**TEXTAUSZUG:**
Die äußerste Rechte der Konservativen Partei definiert sich nachgerade durch ihre Feindseligkeit gegenüber der EU. Diesen Flügel konnte die Parteiführung weder durch das Gesetz vom Juli 2011 beschwichtigen, das im Falle einer zusätzlichen Änderung des EU-Vertrags mit weiteren Kompetenzverlagerungen ein Referendum vorsieht, noch durch die Ankündigung eines bilanzierenden Berichts über die britische EU-Mitgliedschaft, der ein Jahr später vorgelegt werden soll. Erst die Zusage eines Referendums hat diese Parteirechten zumindest vorerst besänftigt.

**VORLIEGENDE DATENSÄTZE:**
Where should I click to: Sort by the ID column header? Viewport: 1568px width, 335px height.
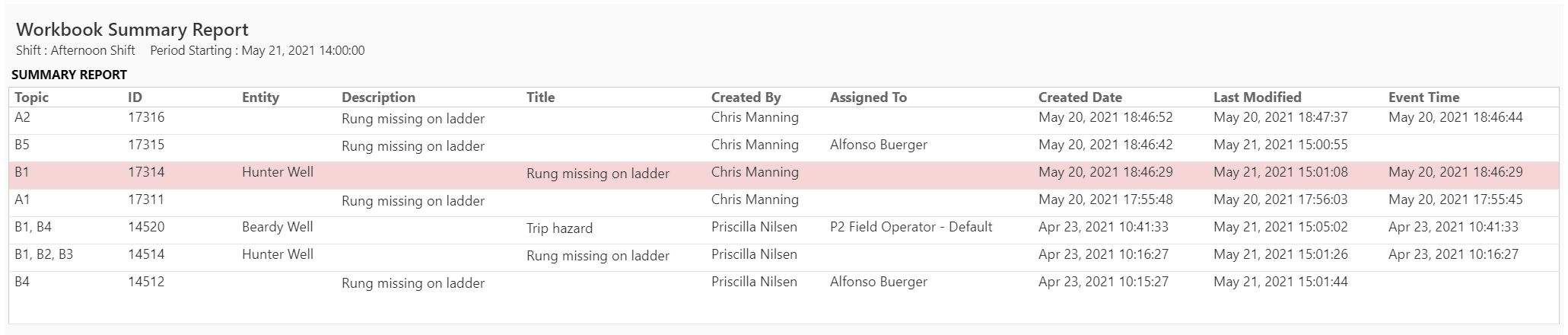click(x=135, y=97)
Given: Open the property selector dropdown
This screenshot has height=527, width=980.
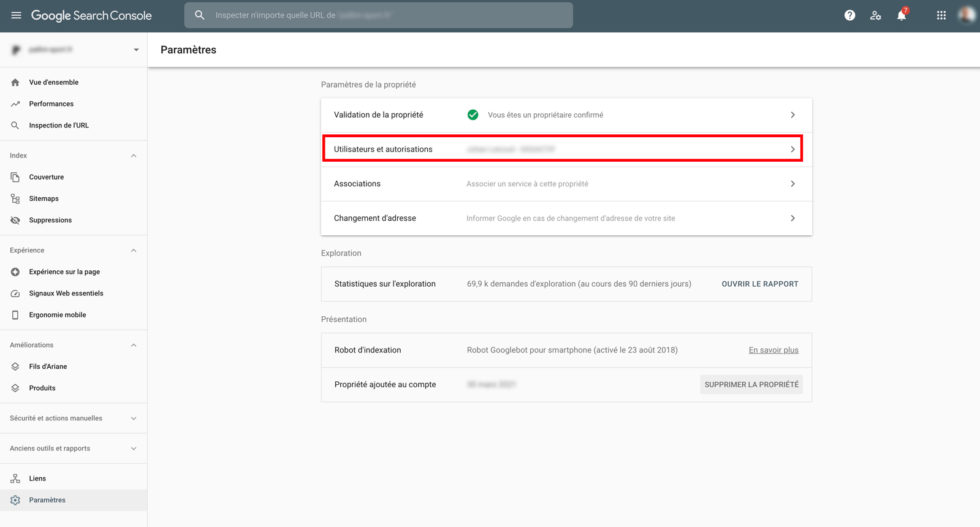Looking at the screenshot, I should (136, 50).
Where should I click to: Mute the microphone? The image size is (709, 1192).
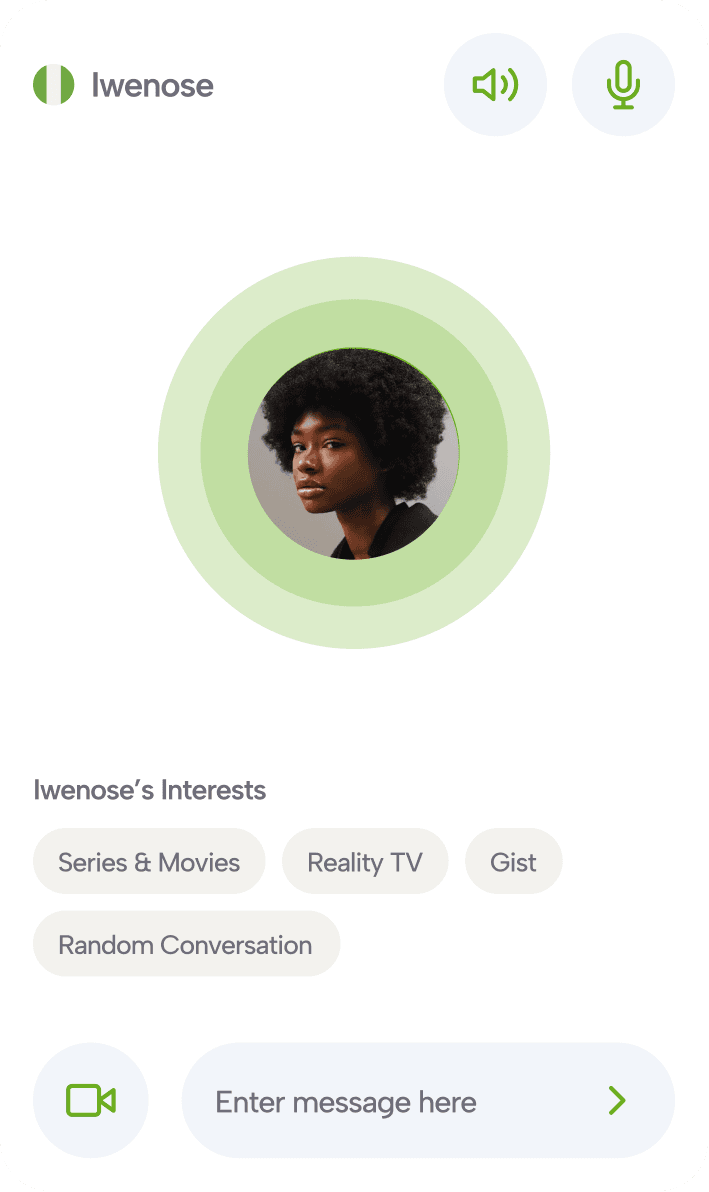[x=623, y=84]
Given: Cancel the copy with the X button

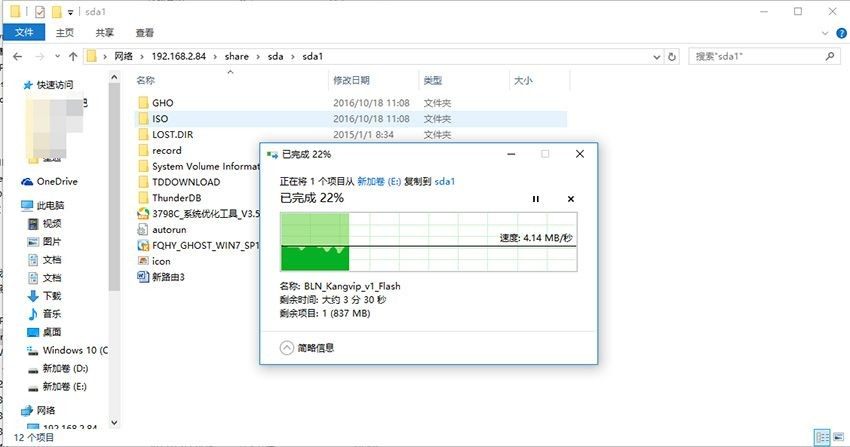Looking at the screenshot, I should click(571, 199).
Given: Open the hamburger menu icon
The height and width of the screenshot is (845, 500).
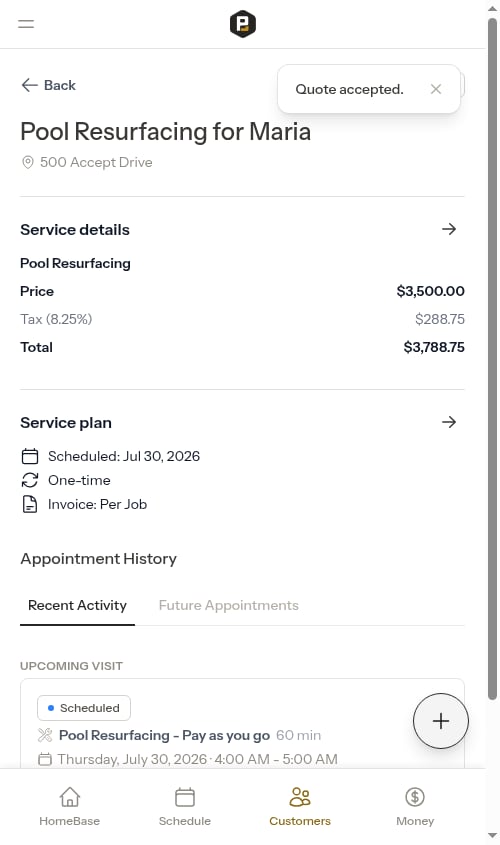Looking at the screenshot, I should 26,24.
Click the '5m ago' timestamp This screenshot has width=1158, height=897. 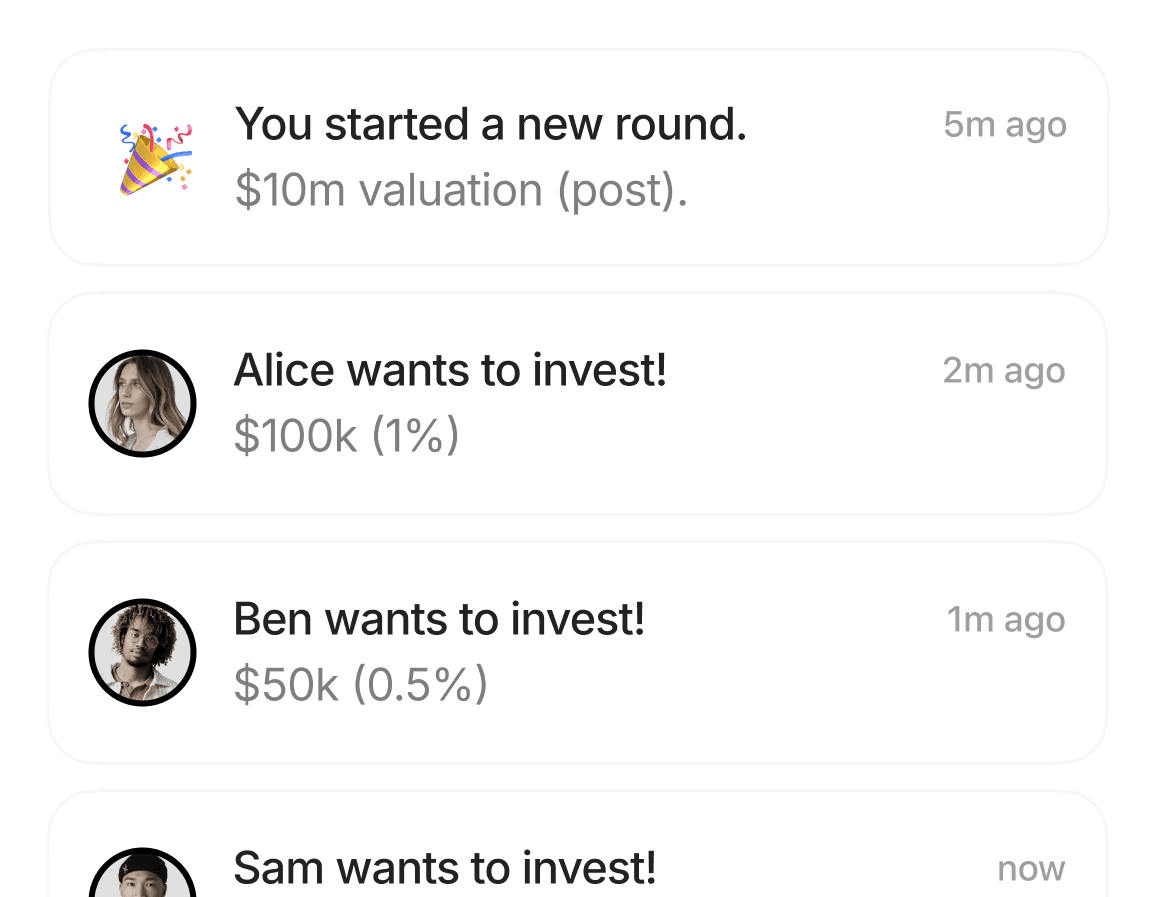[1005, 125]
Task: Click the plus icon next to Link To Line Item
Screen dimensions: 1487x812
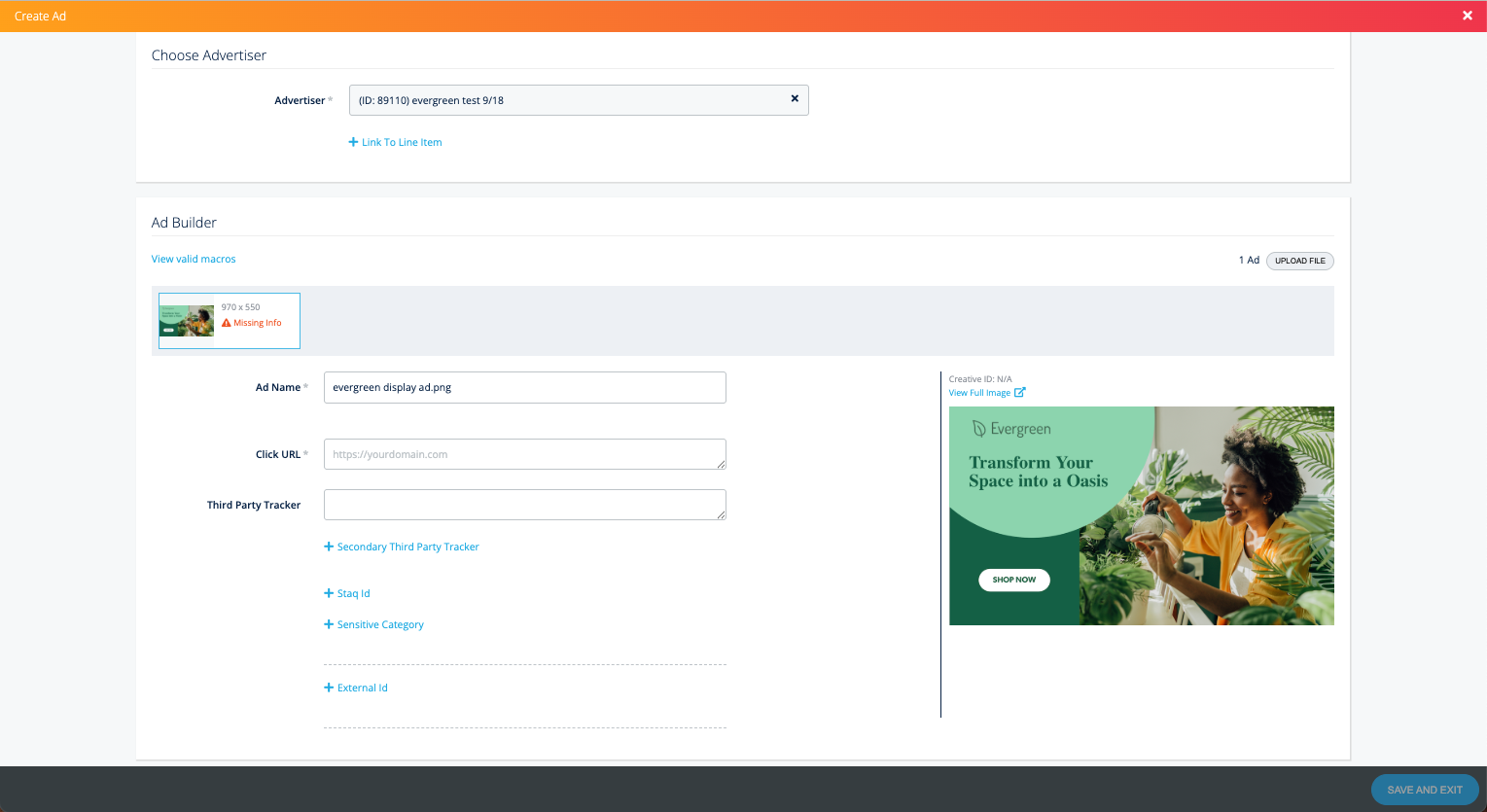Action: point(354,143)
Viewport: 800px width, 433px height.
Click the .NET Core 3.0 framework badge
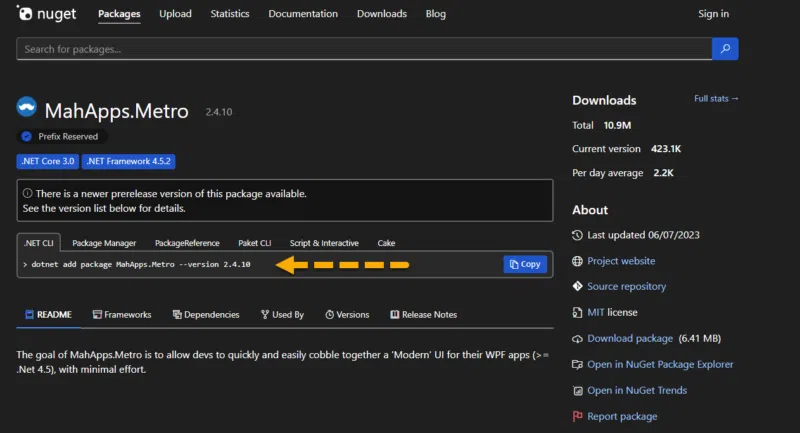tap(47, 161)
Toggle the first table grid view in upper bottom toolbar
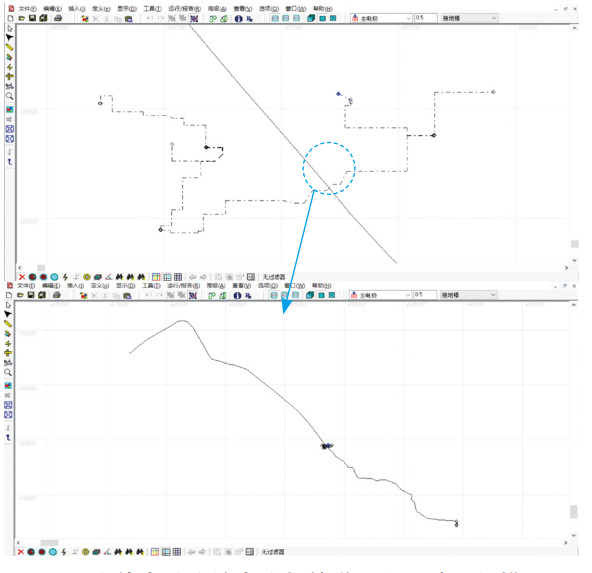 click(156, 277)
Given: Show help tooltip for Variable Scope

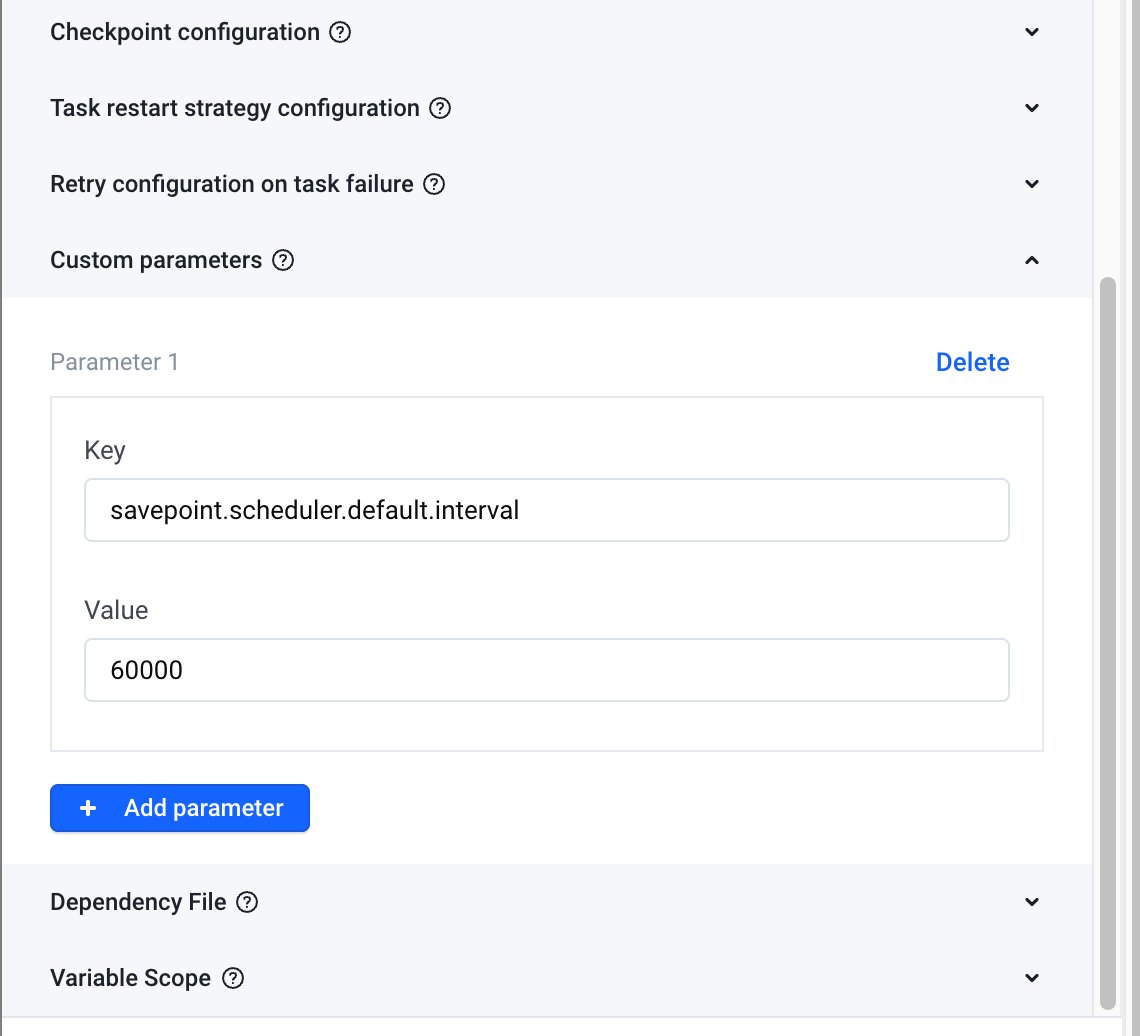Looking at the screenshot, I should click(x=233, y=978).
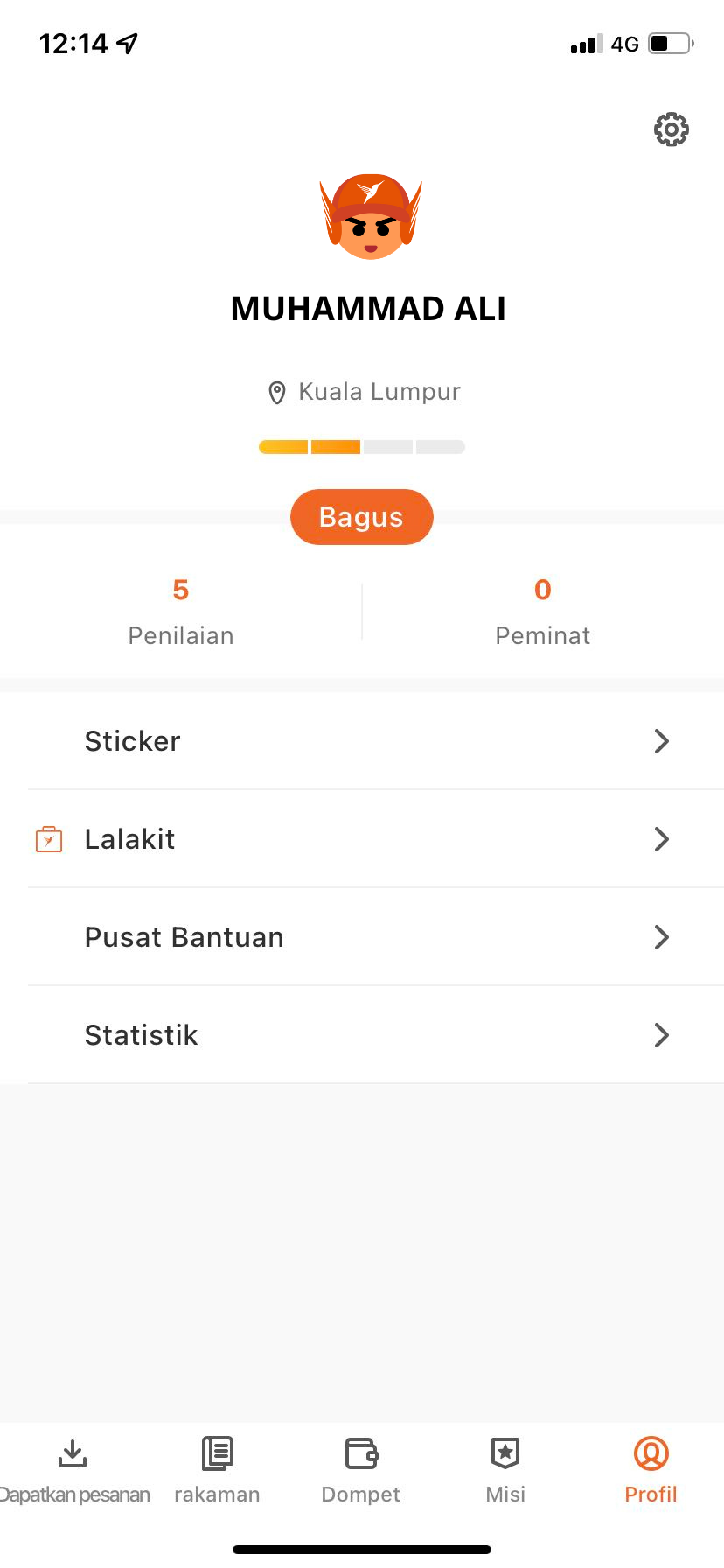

**AUFGABEN:**
(1) Beantworten Sie zum Text über die Konservativen und die EU diese Fragen:
(a) Wodurch definiert sich die äußerste Rechte der Konservativen Partei?
(b) Aus welchem Monat und Jahr stammt das Gesetz, das bei einer zusätzlichen Änderung des EU-Vertrags ein Referendum vorsieht?
(c) Was hat die Parteirechten zumindest vorerst besänftigt?
(2) Geben Sie aus dem Text über die Konservativen und die EU den Abschnitt von „Die äußerste Rechte“ bis „zumindest vorerst besänftigt.“ wortgetreu wieder.
(3) Führen Sie den Text über die Konservativen und die EU im Anschluss an seinen letzten Satz fort.

**ANTWORTEN IM EINZELNEN:**
(1)
(a) Durch ihre Feindseligkeit gegenüber der EU.
(b) Juli 2011.
(c) Die Zusage eines Referendums.

(2)
Die äußerste Rechte der Konservativen Partei definiert sich nachgerade durch ihre Feindseligkeit gegenüber der EU. Diesen Flügel konnte die Parteiführung weder durch das Gesetz vom Juli 2011 beschwichtigen, das im Falle einer zusätzlichen Änderung des EU-Vertrags mit weiteren Kompetenzverlagerungen ein Referendum vorsieht, noch durch die Ankündigung eines bilanzierenden Berichts über die britische EU-Mitgliedschaft, der ein Jahr später vorgelegt werden soll. Erst die Zusage eines Referendums hat diese Parteirechten zumindest vorerst besänftigt.

(3)
William Hague, Camerons Außenminister, muss das jedoch sehr irritiert haben, hatte er doch noch am 24. Oktober 2011 im Unterhaus erklärt, dass es angesichts der Krise der Eurozone unverantwortlich sei, „auf diese Ungewissheit noch die weitere Ungewissheit eines Referendums über den Austritt aus der Europäischen Union draufzupacken, wo doch die Direktinvestitionen von Ausländern in Großbritannien zur Hälfte aus den übrigen EU-Staaten stammen und die Hälfte unserer Exporte in den Rest der Europäischen Union gehen“.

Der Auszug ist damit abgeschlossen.